The historic NO to the ultimatum of 28 October 1940 to grant our sovereignty, was the unanimous denial of the Greeks to lose their freedom and their national honour. It was their collective refusal to renounce their history, their values and their ideals. It was also a resounding reaction to the dark political forces of fascism and Nazism and to their conquering plans, a reaction that was highly valued and acknowledged by all the major countries, as contributing substantially to the final victory in the Second World War. The Greeks were the ones who made the first victory of the war against the Axis forces.The historic moment, when the Greeks said NO was not an easy time for the Homeland, since a few years earlier it had had an unspeakable plight. Greece seemed quite weakened economically and militarily so its enemies underestimated it. They calculated that the Greeks would not have the courage and the common will to engage in an absolutely unequal conflict. And yet NO has unequivocally demonstrated the deep historical consciousness of the Greeks, the strong common understanding of their brilliant journey through the centuries that they fueled then, and always feeds on their patriotism, vigor, self-denial, and great sense of pride, with which they rush to defend their sacred tradition and faith. NO was precisely the refusal of the Greeks to forget their history and live as an insignificant and submissive nation.
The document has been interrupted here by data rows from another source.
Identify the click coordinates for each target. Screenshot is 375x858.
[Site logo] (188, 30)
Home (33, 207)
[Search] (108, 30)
The great historical fact that we celebrate today also demonstrated the moral stature and the strong sense of justice of the Greeks. Thanks to this infallible guide they did not hesitate to oppose those who wanted to impose the arbitrary law of the powerful.
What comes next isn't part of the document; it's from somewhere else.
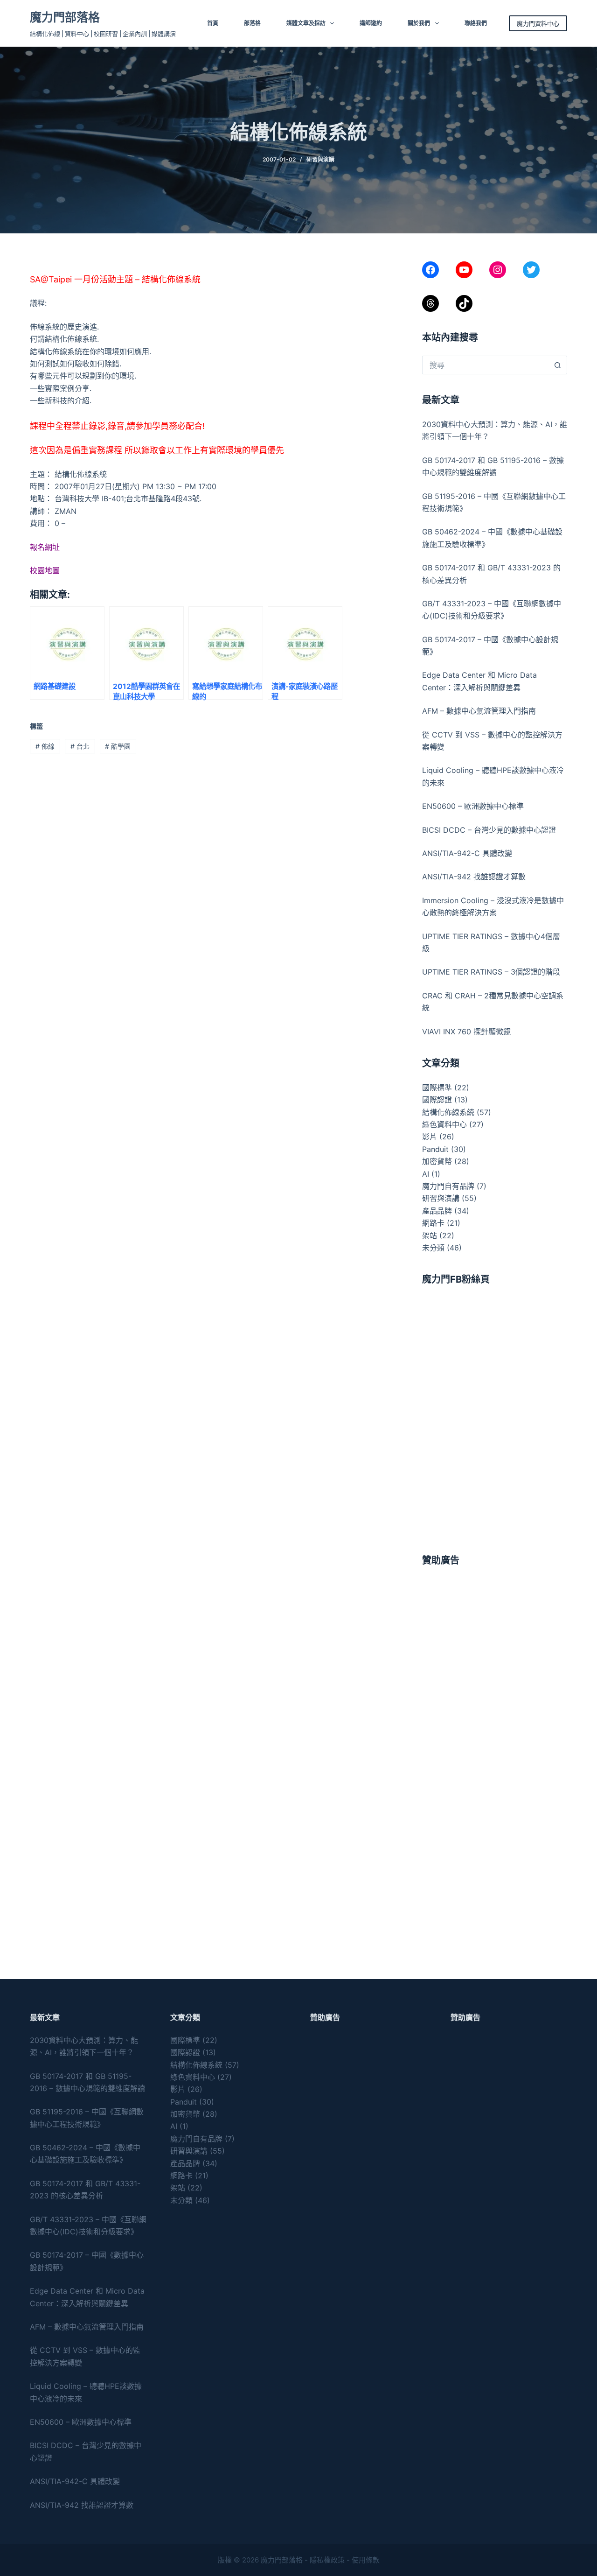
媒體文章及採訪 (306, 23)
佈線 (45, 746)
Today, Greeks all over the world honour the fallen and fighters in the battlefields of 1940-41, in Pindos, Macedonia, Crete and elsewhere. We honour those who contributed to the National Resistance and those who continued to fight the conquerors in the battlefields of the Second World War in the Middle East and in Europe on land, air and sea. We do not forget the thousands of innocent victims of the occupation.
The national heroic effort that began with the NO of 28 October 1940 as in any other national effort was critical to the active participation and valuable contribution of Hellenism to the diaspora. The great contribution of the Diaspora in the Middle East has historically been recorded, and in particular that of the Hellenism of Jerusalem, for which Greece is proud and grateful.
The Patriarchate of Jerusalem, the mother of the Churches, has always been a distinct point of reference in the effort of bringing together all the forces of the nation with a view to its moral and spiritual upheaval and resistance to many adversities, a centuries-old orthodoxy and a lighthouse of the universal values of Hellenism.
Today’s anniversary prompts us to reflect on the importance and relevance of the message of 28 October 1940 on modern Hellenism. This glorious page of our history was written by people who, like us today, wanted to live in peace, free, with democracy and social justice. The unbroken unity and consistency they have shown, the patriotism, the sense of historical responsibility and self-sacrifice, and the courage and persistence that steered them in the years of war and occupation remind us that our ability to recover and to prosper, was and remains inexhaustible.
It is a great responsibility for us to understand this message, to pass it on to the new generation, and to be united as it they were then, with determination and vigilance. Long live October 28, 1940 Long live Greece.